I like @jturney's idea. For internal coordinates, you could gain a lot by bumping up the step size along a flat torsion, for example. Of course the harmonic approximation is iffy in those cases, but you'd still get a better force field that way.

dgasmith commented 6 years ago

@JonathonMisiewicz +1 on just shifting this out Python side as a first step.

We should have a serializable form of a molecule soon based on the MolSSI QC Schema. It would probably be best to have each element look like the above schema. If I understand @loriab we should be able to serialize and deserialize into this format soon.

loriab commented 6 years ago

Yes, Molecule looks roughly like this (roughly b/c I've since killed off fragment_types). Works roundtrip among qcdb/psi4.core Molecules except for those that have been extract_subsetsed which I'm still testing. By the time pyvib2 is in, this will be pervasive in psi4 courtesy of the BasisSet handover from py-->C++, though not in the actual input-file molecule {...}.

psi-rking commented 6 years ago

Agree. But one would have to look at the finite difference formulas very carefully to see if you could still achieve the minimum number of displacements (including off-diagonals) with different step sizes. The ones in findif are from WDA, and some of them have fewer points than you would expect.

On Sat, Jan 27, 2018 at 11:51 AM, Andy Simmonett notifications@github.com wrote:

I like @jturney https://github.com/jturney's idea. For internal coordinates, you could gain a lot by bumping up the step size along a flat torsion, for example. Of course the harmonic approximation is iffy in those cases, but you'd still get a better force field that way.
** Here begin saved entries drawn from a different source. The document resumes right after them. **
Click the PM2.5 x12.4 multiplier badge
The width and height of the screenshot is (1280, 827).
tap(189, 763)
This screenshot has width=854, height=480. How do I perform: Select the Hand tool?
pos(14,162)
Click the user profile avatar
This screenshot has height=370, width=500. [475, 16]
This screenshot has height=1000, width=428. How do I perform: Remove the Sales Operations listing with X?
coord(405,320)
— You are receiving this because you were mentioned. Reply to this email directly, view it on GitHub https://github.com/psi4/psi4/issues/884#issuecomment-361001743, or mute the thread https://github.com/notifications/unsubscribe-auth/ADguTFowehu-iJTpVqgGSmIDGi_eHdVvks5tO2IigaJpZM4REtHr .
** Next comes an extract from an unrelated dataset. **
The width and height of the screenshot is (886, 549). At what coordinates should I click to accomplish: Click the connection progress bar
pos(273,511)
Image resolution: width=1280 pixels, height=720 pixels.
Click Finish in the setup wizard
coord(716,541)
JonathonMisiewicz commented 6 years ago

For future reference: Under the pyvib2 changes, a gradient will be computed during the course of any hessian() call, to confirm the geometry is stationary. The findif code just might benefit from reusing that.
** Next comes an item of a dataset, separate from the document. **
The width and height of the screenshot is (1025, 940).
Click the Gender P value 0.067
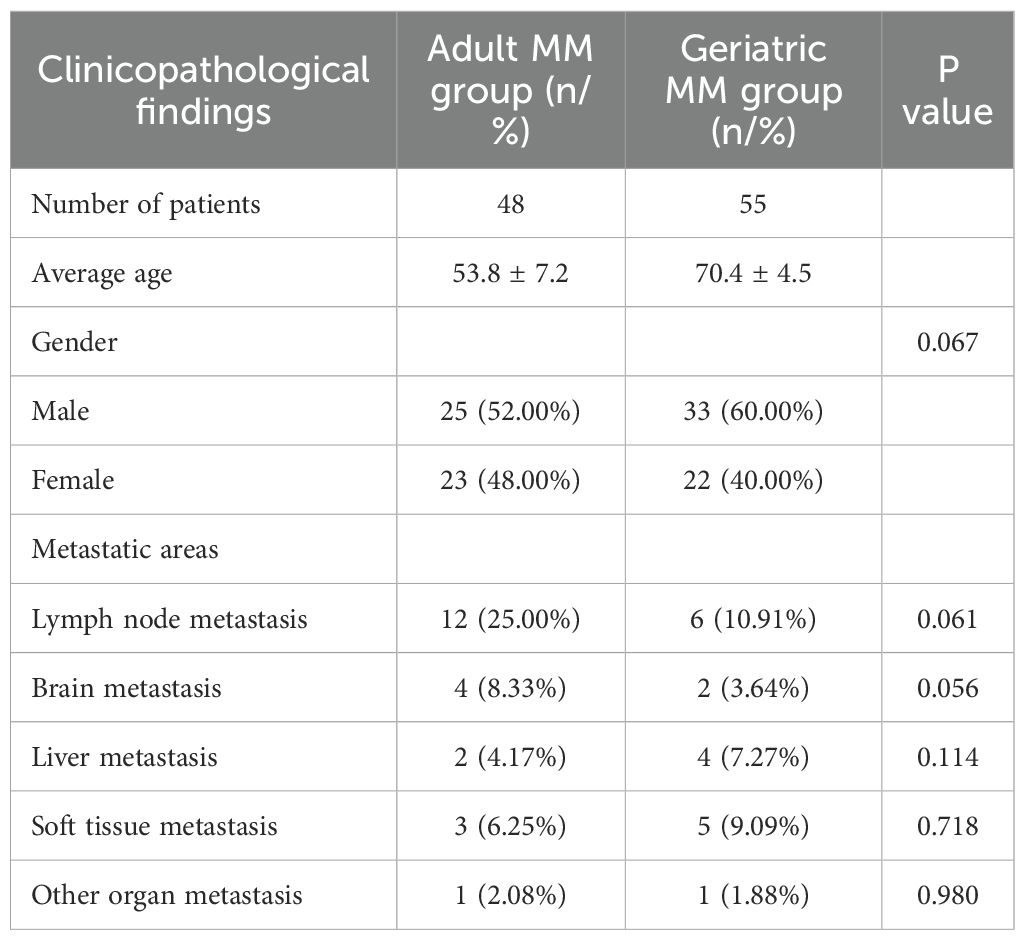tap(946, 342)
(I discovered this when trying to figure out why the fd-psimrcc test was getting a findif gradient in addition to a findif hessian. Now Mk-MRCC is just taunting me.)

JonathonMisiewicz commented 6 years ago

See PR here for the geometry generator phase of the FINDIF phase-out.

JonathonMisiewicz commented 6 years ago

Also for future reference: Although we'd like FINDIF to be compatible with arbitrary molecules, Psi or QCDB, the current state of QCDB makes that difficult. To paraphrase Lori,

I think a findif test of a qcdb.Mol at the moment would use a qcdb.Mol in driver_findif.py to get geometries and to combine the energies/gradients into a gradient/hessian, but would need to transform into a psi.4.core.Mol for the quantum computations. In 1.3dev-qcdb, the transformation to a Psi molecule won't be necessary.

As such, I'll be holding off on the QCDB molecule tests until then.

JonathonMisiewicz commented 6 years ago

We can check off 2 through 4 with the merging of #1024 last night. The next step would be the move from lists to metadata dictionaries. I suspect there will be a lot of additional discussion about what should be in the metadata, so I'll make a PR early.

This won't be at the top of my priority list, but I expect no difficulties getting this done before WWDC in Nov.

loriab commented 6 years ago

Closed by the mugworthy #1024.